As 2016 came to an end, I felt myself crawling out of my funk and getting back to my writing schedule.

January 2017 – a new year! I dusted myself off, got back on track, and received some fabulous news. The essay I’d submitted to the San Francisco Writers Conference won a prestigious award. I was over the moon. I attended the conference as a special guest and was given the opportunity to meet one on one with several literary agents. The novel I’d been working on for over three years was in great shape and ready to go out into the world. Several agents at the conference requested pages.

Fast forward a few months . . . the afterglow of the conference faded, connections dropped off, and the agents who had expressed interest in my manuscript moved on to other projects. Refusing to be discouraged, I doubled-down, reworked my query, and kept going.

As spring rolled toward summer, I felt like the energizer bunny. I was in control, organized, and focused. I had even started a new project – a massive rewrite of my existing book and a possible leap into the world of independent publishing. And then, at the end of June, I got the call that changed everything.

Following my routine mammogram, I was told to come back (imagine being summoned to the principal’s office and getting into trouble for something you didn’t do . . . only way worse). Before I knew it, I was sitting across from a doctor I’d never met who told me I had breast cancer. I’m not going to go into the details  –  hell, a girl can only get so personal before it gets weird –  but I will tell you that I’m doing fine. (Note: if you wish to connect with me about BC, send me an email at juliemayersonbrown@gmail.com – I’m always happy to chat with anyone who needs support, help, encouragement).

Again, priorities shifted, and my tasks multiplied. With every “inconvenience” of dealing with my diagnosis, I grew frustrated with myself. I resented the time cancer took away from my writing goals. I hated having to put energy into something so unexpected and obviously unwanted.

Then one day, an epiphany struck.

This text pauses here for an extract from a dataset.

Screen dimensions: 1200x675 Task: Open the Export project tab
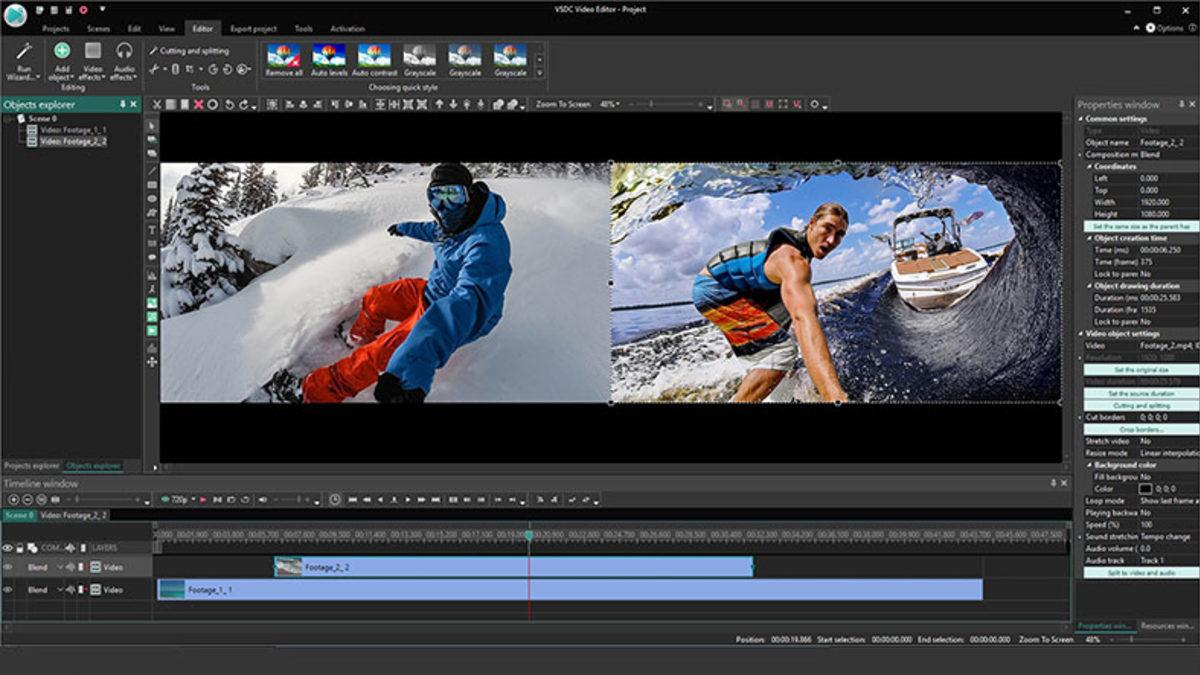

Feeling a bit overwhelmed and frankly a little blue, I realized I needed to reassess and ask myself a tough question: “Why do I write?”

And the answer came to me, as clear and welcome as a new sunrise. I write to give. Whether I’m writing a post like this or an entire novel, I write to give something to somebody else – entertainment, encouragement, escape. I write to connect and let people know they’re not alone in this journey, whatever the journey might be: dealing with aging parents, losing a beloved pet, raising children, watching your mom pass away, even having cancer. And I write for myself. Writing helps me make sense of the lessons life teaches.

This epiphany sent me in a whole new direction and inspired yet another new project, which is unfolding as we speak. It’s called “Write to Give.” The mission is to share books with people who are experiencing difficulties in life ~ works of fiction and non-fiction that comfort, inspire, and uplift.

My revised (and much improved) novel, Long Dance Home, will be released December 12th. It is a heartwarming story about family, forgiveness, and discovering the path one is meant to travel in life. (It’s sweet, funny, and romantic, too) For my first WTG project, I am donating copies of my book to women battling breast cancer. A gift from one woman to another, a connection that simply says, “I’m with you.”  I’ll also be participating in fundraisers for two non-profit entities and donating 100% the proceeds to the organizations. 

 I’m so excited about my new mission that I hardly have a moment to think about cancer. And that is just fine with me. I’ll deal with it when I have to, and when I don’t, I’ve got plenty of other stuff to keep me busy. 

I write to give others some of the things we all need at different times in our lives ~ hope, compassion, joy, and laughter. I write to give you a little piece of me.